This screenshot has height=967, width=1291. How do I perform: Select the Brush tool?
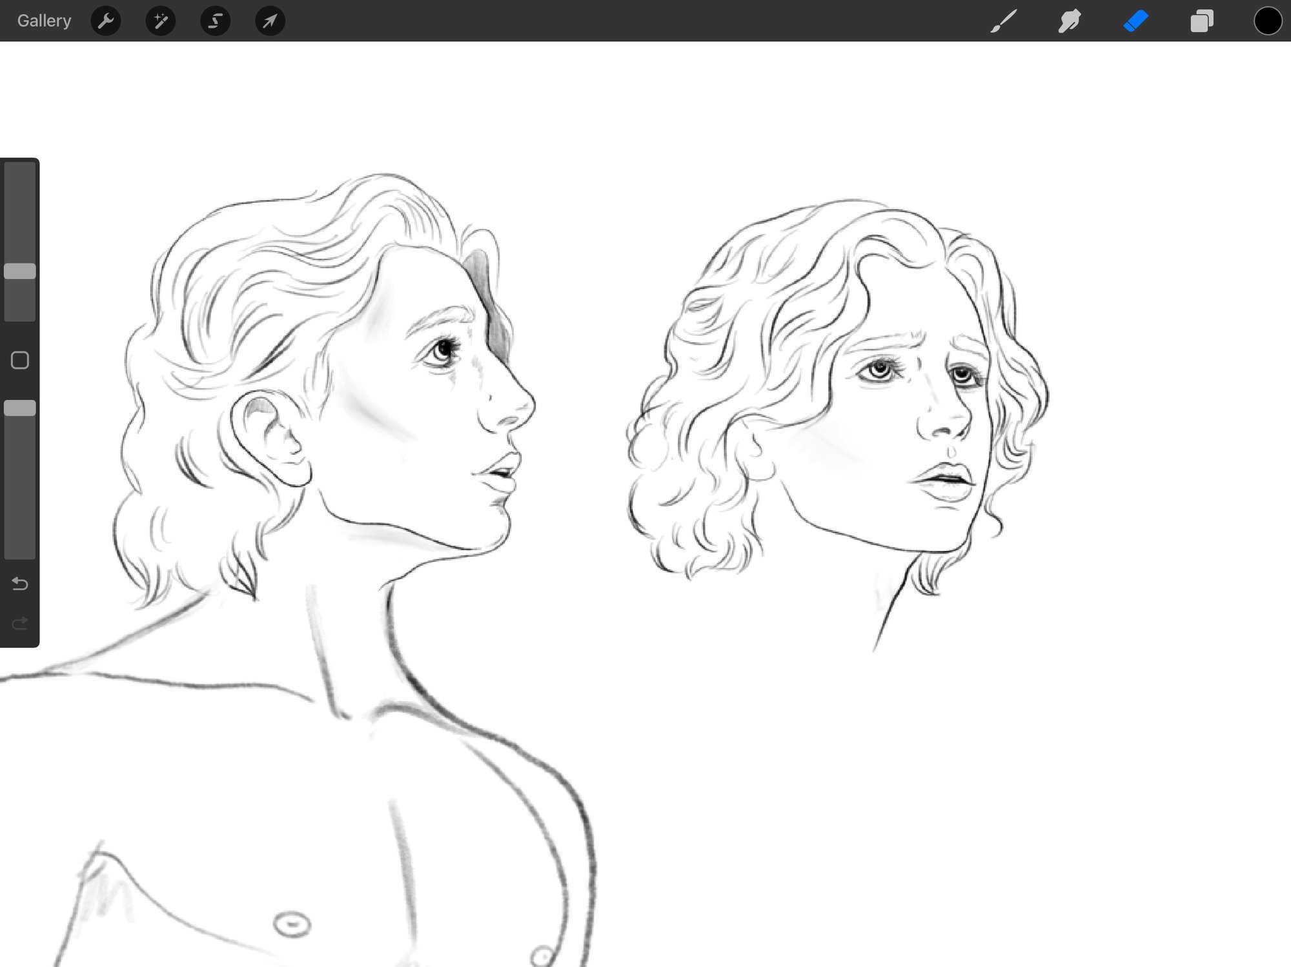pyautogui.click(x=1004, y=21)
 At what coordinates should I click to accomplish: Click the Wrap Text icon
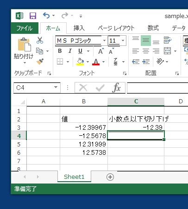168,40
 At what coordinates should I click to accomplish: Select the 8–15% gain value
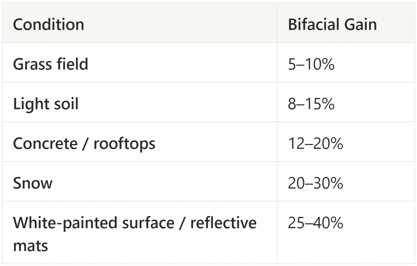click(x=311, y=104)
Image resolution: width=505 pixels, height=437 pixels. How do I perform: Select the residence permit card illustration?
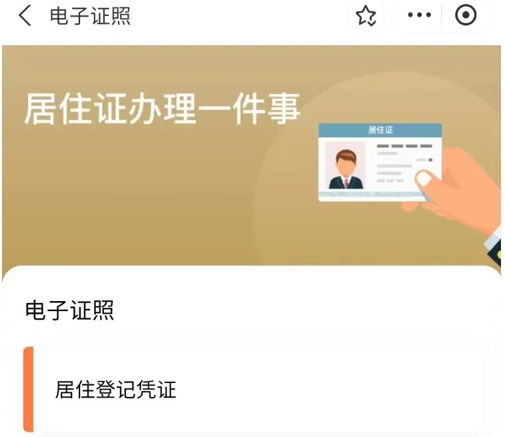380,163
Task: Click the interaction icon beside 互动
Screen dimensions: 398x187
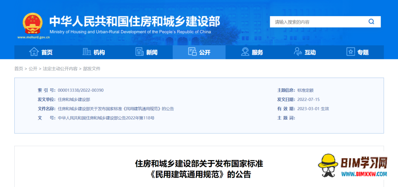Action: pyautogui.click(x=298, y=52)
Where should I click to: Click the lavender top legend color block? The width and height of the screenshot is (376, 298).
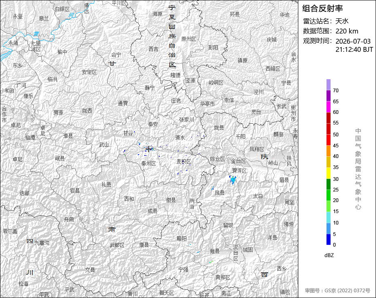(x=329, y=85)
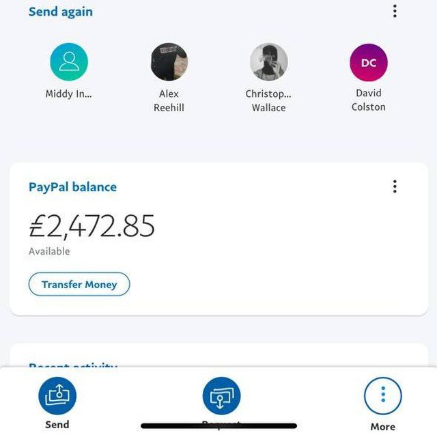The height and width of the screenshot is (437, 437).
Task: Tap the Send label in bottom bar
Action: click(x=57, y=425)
· · · · ·
● **Short problem**
Copy all of the records above line for line, leaving out the pictures.

● **Solution for this task**
This screenshot has height=967, width=1291. How do I perform: Select the Brush tool?
pyautogui.click(x=1004, y=21)
 At what coordinates should I click to accomplish: Click the Wrap Text icon
168,40
 At what coordinates should I click to accomplish: Select the 8–15% gain value
click(x=311, y=104)
Image resolution: width=505 pixels, height=437 pixels. How do I perform: Select the residence permit card illustration?
380,163
Task: Click the interaction icon beside 互动
Screen dimensions: 398x187
Action: pyautogui.click(x=298, y=52)
Where should I click to: Click the lavender top legend color block? The width and height of the screenshot is (376, 298).
(x=329, y=85)
The height and width of the screenshot is (437, 437).
Task: Tap the Send label in bottom bar
Action: click(x=57, y=425)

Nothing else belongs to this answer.